Transparente Gefahr Glasscheiben für Vögel sichtbar machen

In Deutschland verenden jährlich Millionen von Vögeln durch Kollisionen mit Glasscheiben. Ein Ornithologe erklärt, wie wirksame Lösungen aussehen und warum der Test im Flugtunnel eine richtungsweisende Entscheidung ist – außerdem lernen Sie aktuelle Produktlösungen kennen.

Produkt Saflex FlySafe 3D
Die PVB-Folie Saflex FlySafe 3D ist mit dreidimensionalen, reflektierenden Pailletten ausgestattet. Sie sollen Vögel davon abhalten, gegen die Verglasung zu fliegen. - © Eastman/Saflex

Mindestens 18 Millionen Vögel sterben jährlich, weil sie mit Glasscheiben kollidieren – und das allein in Deutschland. Die Dunkelziffer dürfte extrem hoch sein. Schätzungen der Länderarbeitsgemeinschaft der Vogelschutzwarten zufolge könnten es zwischen 100 und 115 Millionen tote Vögel pro Jahr sein. Schwarze Aufklebevögel bringen erwiesenermaßen nichts, um Vogelschlag an Glasflächen zu vermeiden – ganz im Gegensatz zu speziellen Vogelschutzverglasungen. Eine große Auswahl entsprechender Produkte ist mittlerweile am Markt verfügbar.
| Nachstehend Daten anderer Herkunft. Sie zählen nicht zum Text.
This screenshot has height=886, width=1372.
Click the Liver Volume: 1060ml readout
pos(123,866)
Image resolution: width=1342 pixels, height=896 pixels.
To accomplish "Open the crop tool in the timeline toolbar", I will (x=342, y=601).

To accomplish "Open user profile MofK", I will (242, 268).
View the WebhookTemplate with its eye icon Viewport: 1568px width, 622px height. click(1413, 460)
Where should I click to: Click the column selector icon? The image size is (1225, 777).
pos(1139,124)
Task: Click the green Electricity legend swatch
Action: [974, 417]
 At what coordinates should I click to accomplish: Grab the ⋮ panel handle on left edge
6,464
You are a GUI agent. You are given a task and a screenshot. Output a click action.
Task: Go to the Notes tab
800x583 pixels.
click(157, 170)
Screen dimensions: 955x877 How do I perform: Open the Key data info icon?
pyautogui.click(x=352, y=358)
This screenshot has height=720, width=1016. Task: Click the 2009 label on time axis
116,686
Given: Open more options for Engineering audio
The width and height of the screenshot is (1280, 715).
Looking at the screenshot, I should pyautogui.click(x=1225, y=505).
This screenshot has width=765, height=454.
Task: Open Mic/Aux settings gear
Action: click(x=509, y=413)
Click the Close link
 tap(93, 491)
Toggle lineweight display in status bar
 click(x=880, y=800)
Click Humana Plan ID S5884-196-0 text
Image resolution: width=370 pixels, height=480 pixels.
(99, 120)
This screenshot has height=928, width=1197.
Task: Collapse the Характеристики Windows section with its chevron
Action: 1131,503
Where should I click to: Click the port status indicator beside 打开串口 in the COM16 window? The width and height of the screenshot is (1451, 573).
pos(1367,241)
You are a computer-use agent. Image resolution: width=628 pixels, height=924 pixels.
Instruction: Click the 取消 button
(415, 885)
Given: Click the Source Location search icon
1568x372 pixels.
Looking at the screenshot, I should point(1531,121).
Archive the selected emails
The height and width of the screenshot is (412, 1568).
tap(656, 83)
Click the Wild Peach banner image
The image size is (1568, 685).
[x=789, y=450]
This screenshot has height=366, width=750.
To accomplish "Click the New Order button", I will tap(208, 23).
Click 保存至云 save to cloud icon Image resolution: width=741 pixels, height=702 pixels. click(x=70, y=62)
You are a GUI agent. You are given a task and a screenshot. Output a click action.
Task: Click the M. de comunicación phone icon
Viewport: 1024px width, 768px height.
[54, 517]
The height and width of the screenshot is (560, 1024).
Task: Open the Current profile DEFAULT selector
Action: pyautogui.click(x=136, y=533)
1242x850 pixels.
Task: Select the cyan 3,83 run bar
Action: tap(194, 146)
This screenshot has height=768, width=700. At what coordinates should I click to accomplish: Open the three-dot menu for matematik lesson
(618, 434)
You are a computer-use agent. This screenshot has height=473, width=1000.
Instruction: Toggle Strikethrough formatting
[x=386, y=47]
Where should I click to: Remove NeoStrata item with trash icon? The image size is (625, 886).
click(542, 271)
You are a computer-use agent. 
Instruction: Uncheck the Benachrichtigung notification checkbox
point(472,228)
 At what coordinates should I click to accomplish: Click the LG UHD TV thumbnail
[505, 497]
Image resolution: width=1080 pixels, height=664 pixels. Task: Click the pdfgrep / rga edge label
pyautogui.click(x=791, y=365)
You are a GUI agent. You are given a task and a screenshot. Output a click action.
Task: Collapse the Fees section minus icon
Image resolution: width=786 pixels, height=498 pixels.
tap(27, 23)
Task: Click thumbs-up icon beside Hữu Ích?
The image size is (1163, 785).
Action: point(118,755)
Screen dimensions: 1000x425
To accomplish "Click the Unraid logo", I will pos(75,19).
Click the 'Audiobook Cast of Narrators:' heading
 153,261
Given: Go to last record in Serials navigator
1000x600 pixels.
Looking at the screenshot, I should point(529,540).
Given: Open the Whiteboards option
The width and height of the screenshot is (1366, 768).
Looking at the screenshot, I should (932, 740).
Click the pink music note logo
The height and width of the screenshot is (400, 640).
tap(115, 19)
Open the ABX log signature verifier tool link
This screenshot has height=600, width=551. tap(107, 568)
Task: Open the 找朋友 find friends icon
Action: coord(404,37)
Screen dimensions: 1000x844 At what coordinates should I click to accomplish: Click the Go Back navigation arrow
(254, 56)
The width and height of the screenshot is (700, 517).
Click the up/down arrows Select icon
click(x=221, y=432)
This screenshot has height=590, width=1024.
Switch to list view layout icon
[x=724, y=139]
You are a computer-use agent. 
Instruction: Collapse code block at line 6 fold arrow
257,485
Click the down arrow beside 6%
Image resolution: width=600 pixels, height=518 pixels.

Vogelschutzglas: Steigender Absatz, aber auch mehr Trittbrett-Techniken

"Immer mehr Glashersteller erkennen das Marktpotenzial von Vogelschutzglas", bestätigt Martin Rössler, der als Ornithologe in der Naturschutzforschung arbeitet und an der Biologischen Station im niederösterreichischen Hohenau-Ringelsdorf internationale Glasprodukte auf ihre Wirksamkeit gegen Vogelanprall testet (siehe grauer Kasten). Seien bis zum Jahr 2016 nur Pioniere in diesem Feld tätig gewesen, beobachte der Fachmann seit 2017 ein sprunghaft steigendes Interesse der Glasbranche an diesem Marktsegment. Rössler sieht das einerseits positiv. Dadurch sei eine verstärkte Zusammenarbeit zwischen Experten aus der Ornithologie und Forschungslaboren der Industrie möglich – im besten Fall entstehen daraus neue Techniken.

Dass Unternehmen die Absatz­chance in dem derzeit stark wachsenden Nischenmarkt nutzen möchten, habe allerdings auch Schattenseiten: "Vogelschutzglas wird mittlerweile von zahlreichen Herstellern beworben und es ist oft nicht einfach, Trittbrett-Techniken – also kopierte und nicht geprüfte, oft nur scheinbar gleichartige Glasmarkierungen – von geprüften wirksamen und hochwirksamen Markierungen zu unterscheiden", sagt Rössler.